25 October 2012

How This Texas Town Owns The U.S. Naval Ship-Recycling Industry:

Welcome to Brownsville, where a thriving shipbreaking business makes old steel new again.


On a recent Friday morning, workers in the Esco Marine shipbreaking yard in Brownsville, Texas, were dismantling a 1944 U.S. Navy repair ship. This was the latest arrival in a steady convoy of aging military vessels, Maritime Administration ships, and merchant boats that have docked here, as a final stop, for years. Here in Brownsville, off the southern tip of Texas near the Gulf of Mexico, these old vessels get a kind of “decent retirement,” in the words of Esco's CEO, Richard Jaross.

This means asbestos and other hazardous materials will be cleaned out.

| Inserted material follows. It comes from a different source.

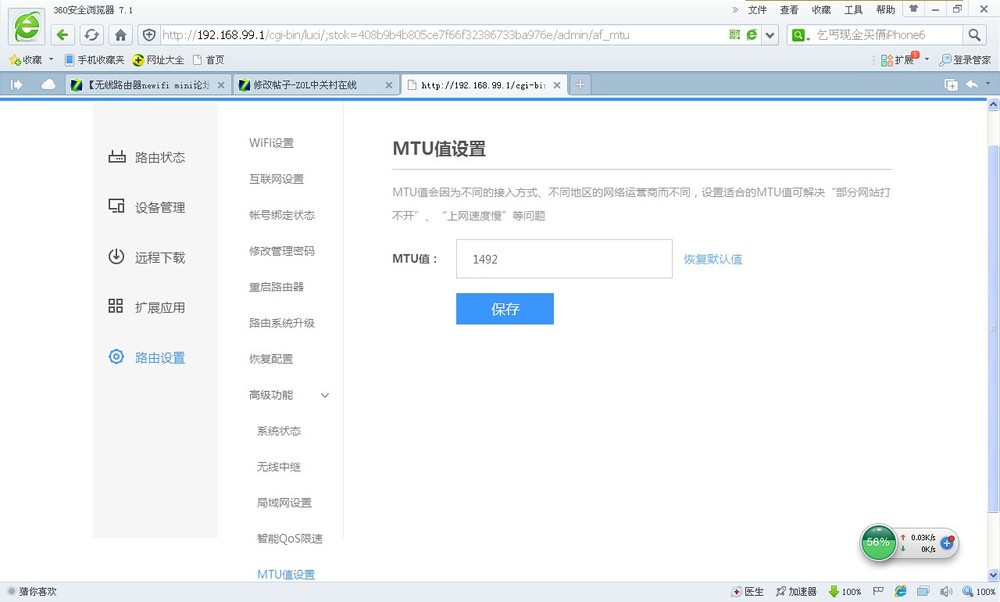The width and height of the screenshot is (1000, 602).
Task: Go to browser home page icon
Action: (x=120, y=35)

Some of the salvaged equipment will wind up on eBay. And then thousands of tons of steel will be stripped and recycled and sent to smelt shops and steel mills a few hours away by rail in Monterrey, Mexico. Much of it will eventually return to the U.S. as remnants of old war cruisers and merchant marine ships reborn as auto parts and appliances.


Brownsville’s role in this process--shipbreaking, not to be confused with ship-building--has given the border city of 200,000 with an Hispanic majority a unique economic niche. Esco is one of five large shipbreaking operations clustered at the end of Brownsville’s 17-mile shipping channel inland from the Gulf. And there are only eight companies certified to dismantle Navy ships in the country. This fall, the Navy is contracting three decommissioned Cold War-era super aircraft carriers--the Saratoga, the Forrestal, and the Constellation--and they will likely take their retirement here.

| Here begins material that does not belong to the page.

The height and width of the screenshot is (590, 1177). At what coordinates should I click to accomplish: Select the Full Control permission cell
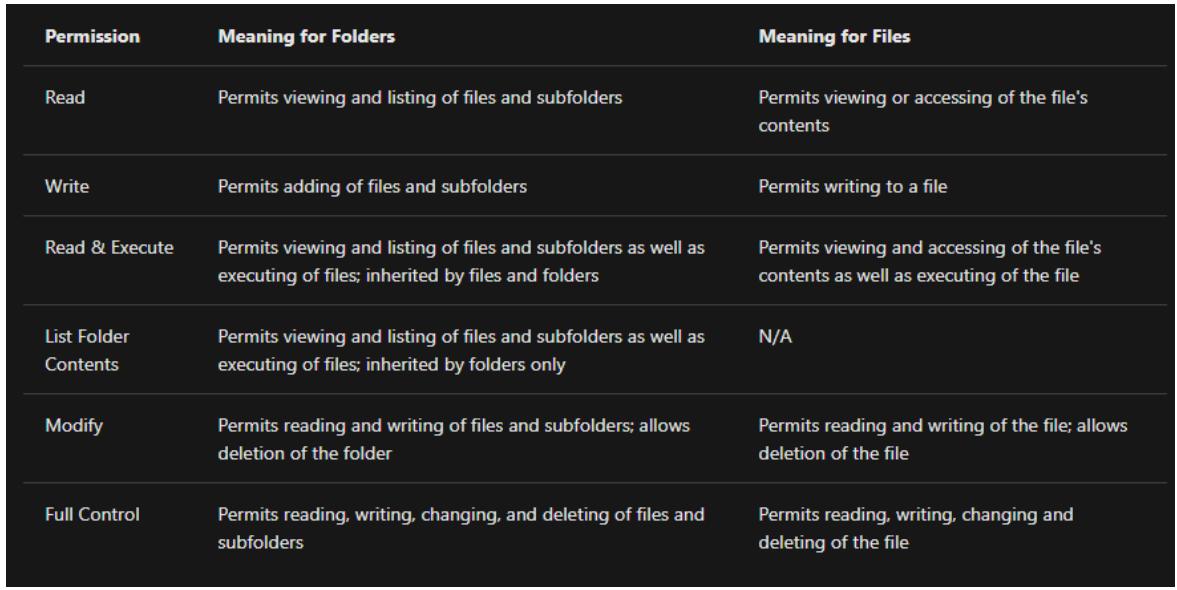(x=92, y=515)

Those aircraft carriers everyone has been waiting for could each contain 60,000 tons of scrap metal (as well as the promise of hundreds more cutting and welding jobs). By law, none of those Navy ships can be sent for scrapping overseas, which is why this work continues in Brownsville when so much other recycling and salvaging has gone abroad (just look at what happens to your discarded computer and cell phone). The U.S. government, for obvious reasons, doesn’t want a Chinese company dismantling the Navy’s fleet. After all, the same is true of ships and circuit boards and game consoles: You can learn an awful lot about something by taking it apart.


Brownsville would represent a dramatically different destination from some of the Navy’s previous retirement plans to “recycle” ships by sinking them at sea, in the hopes of creating artificial reefs.

“Every warship I’ve taken apart has had a story to it,” Jaross says. “They all have meaning because the lives of many people were put into building that ship, maintaining it, and fighting at sea with it.” Esco Marine has recycled the U.S.S. Des Moines, a heavy cruiser built at the tail end of World War II, as well as a twin-hulled submarine rescue ship, combat support ships, and troop transport vessels.

Brownsville has become the country’s shipbreaking hub thanks to its port and the cheap land around it, its proximity to steel-processing plants further down the food chain, and its work force. Bay Bridge Texas, which relocated earlier this year to Brownsville from Chesapeake, Virginia, cited the local labor pool among the factors in its decision. “The rest of U.S. has a scarcity of welders,” says Gilberto Salinas, executive vice president of the Brownsville Economic Development Council. “For some reason, our welders don’t want to Jaross cites one other reason why Brownsville dismantles what others construct. “You have a community here that welcomes the business. A lot of places, if a scrap yard comes in, they don’t want that there,” he says. “No one wants it in their community. It’s like having a coal operation.”


Economic development campaigns are more often meant to bring in gleaming biotech campuses. Shipbreaking, however, has very little in common with the coal industry. “This is a business,” Jaross says, “where we’re recycling things and creating resources for the future.” In a sense, then, these are green jobs.

Salinas estimates that, in all, the steel industry tied to the port makes up as much as a quarter of the city’s economy. All of the steel coming to town in the form of hulking Navy vessels (as well as oil rigs and other ships) has made the port of Brownsville the third largest importer and exporter of steel in the country.


“San Francisco has Silicon Valley, New York has everything, Austin has their little niche,” Salinas says. “But here we are. Yeah, there’s Pittsburgh, but then there’s Brownsville, Texas, where we have been and continue to mold our lives based on steel."